If you would like Salus to run scanners which are not in the official version, you can build a custom image. These might be new scanners that you want to test or scanners that are relevant only to your organization.

A custom image can be made from a minimal Docker file that is FROM the coinbase/salus image, installs any new system dependencies and then copies your new scanner class into the appropriate location. coinbase/custom-salus-example is an example of a custom image.

Example of a Custom Scanner

All scanners should be a subclass of Salus::Scanners::Base. This parent class will provide the necessary methods for reporting scan results. The two methods that must be implemented are #run and #should_run?.

Available Methods:

  • #run_shell(command, env: {}, stdin_data: '') - used to run shell commands in the container, useful for executing a scanner.
  • #report_success - adds to the report the fact that this scan was successful (found no vulnerabilities).
  • #report_failure - adds to the report the fact that this scan was unsuccessful (found a vulnerability).
  • #log- adds data to the report and is shown in normal (not verbose) mode. This method should be used to show the developer information that they can act on to fix any security issues found from the scan.
  • #report_info(type, message) - adds data to the report and is only shown to the developer in verbose mode. This method is primarily used for information that will be parsed by a Salus report consumer.
  • #report_stdout(stdout) - adds the STDOUT of the scanner to the report.
  • #report_stderr(stderr) - adds the STDERR of the scanner to the report.
  • #report_error(error_data) - adds an error encountered while scanning to the report.
  • #report_recorded_failure? - true if the report has recorded a failure for this scanner.
  • #record_dependency_info(info, dependency_file) - adds information about a dependency to the report.
  • @repository - instance variable containing a Salus::Repo object.
  • @repository.path_to_repo - file system path to the target repository.

Example

Scanner class that checks that a Dockerfile, if present, pins its base container.
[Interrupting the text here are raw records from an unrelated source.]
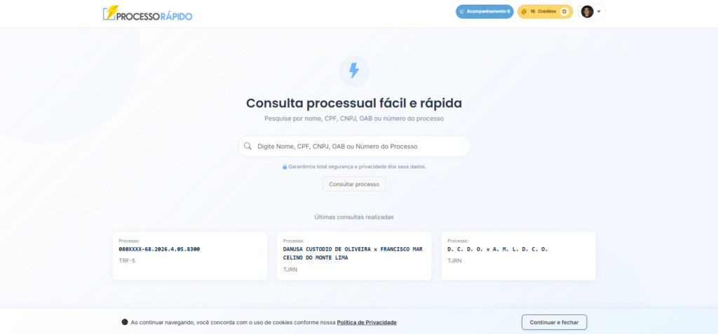Image resolution: width=718 pixels, height=334 pixels.
Task: Click the magnifying glass search icon
Action: [x=248, y=147]

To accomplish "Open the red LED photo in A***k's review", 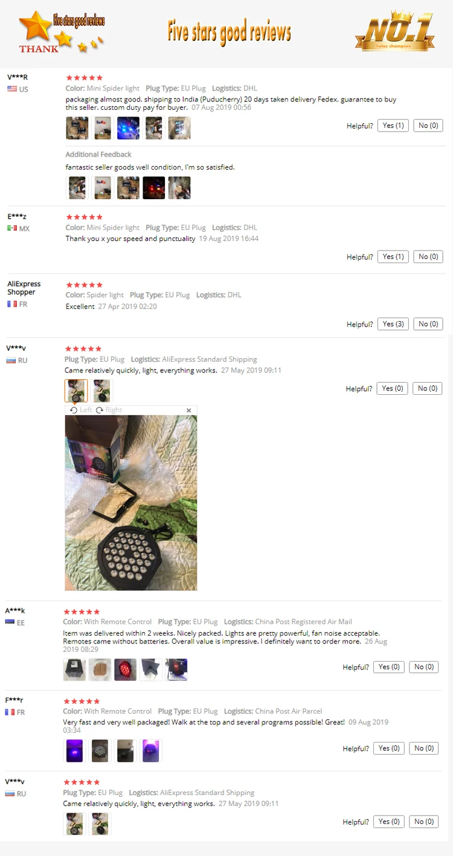I will tap(126, 669).

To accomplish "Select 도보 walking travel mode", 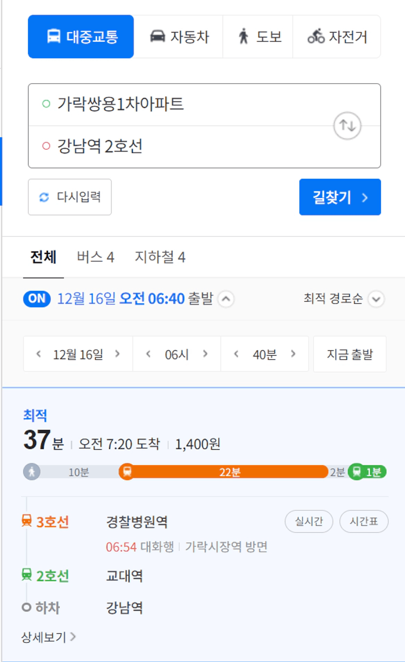I will 258,37.
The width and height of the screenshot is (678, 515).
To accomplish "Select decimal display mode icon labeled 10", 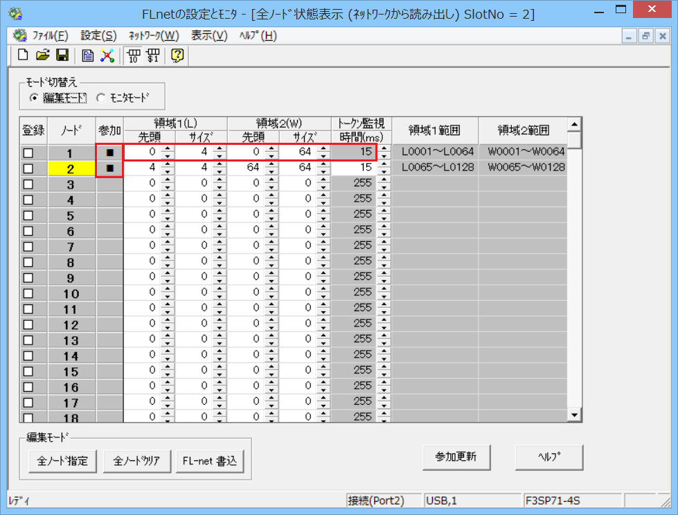I will pos(132,56).
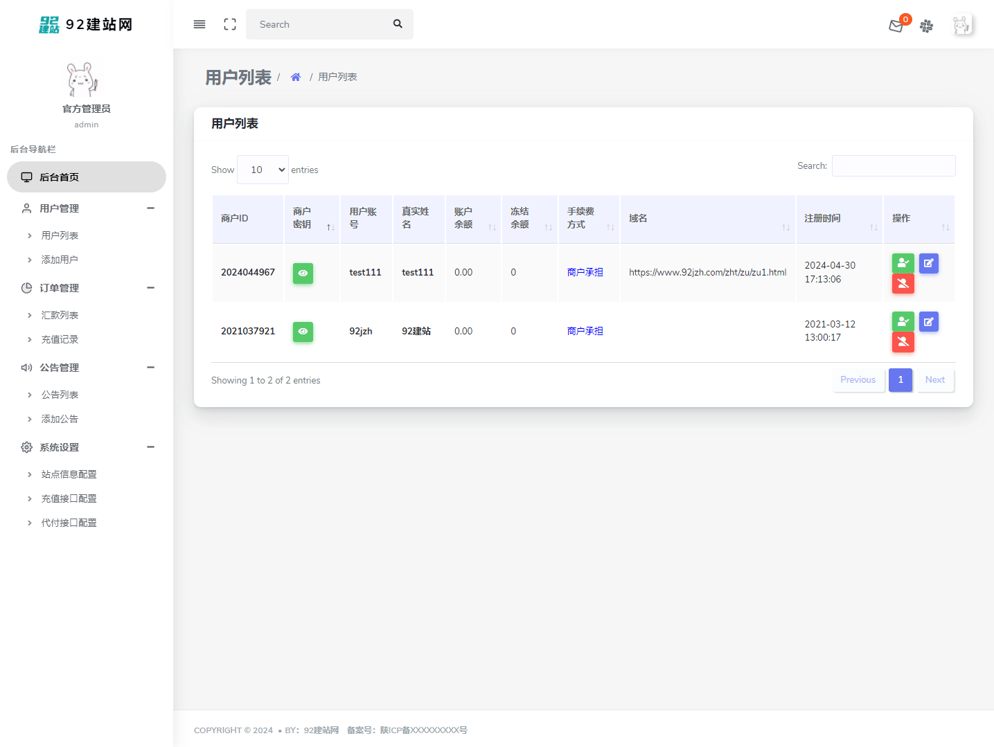Open the test111 domain URL link
This screenshot has width=994, height=747.
707,273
require 'salus/scanners/base'

module Salus::Scanners
  class PinnedBaseContainer < Base
    def run
      dockerfile = File.read("#{@repository.path_to_repo}/Dockerfile")
      from_line = dockerfile.each_line.select { |line| line.start_with?('FROM') }.first.strip

      # Typical FROM line is:
      # FROM abc/xyz:production@sha256:084b872...8ab750d
      # Check that we are pinning the base container to a sha256 fingerprint.
      if from_line.match?(/@sha256:[0-9a-f]{64}/)
        report_success

        # Report the base container image.
        image = from_line.sub('FROM ', '')
        report_info('base_container', image)
      else
        report_failure
      end
    end

    def should_run?
      File.exist?("#{@repository.path_to_repo}/Dockerfile")
    end
  end
end

Example Dockerfile for a Custom Salus Container

# Inherit from official Salus image.
FROM coinbase/salus

# Install any new system level dependencies.
RUN ...

# Add custom scanners to the Salus application.
COPY scanners/* /home/lib/salus/scanners/

You can then build and run your custom Salus container.

docker build -t salus-custom .

docker run --rm -t -v $(pwd):/home/repo salus-custom

Upstream Contributions

If you are testing a new scanner across a large fleet of services and you think that it produces valuable signal for checks that other organizations may want, please submit a PR to this repository with some data about what this scanner can find. If the SnR is good and the checks are valuable, we will include it in the official version.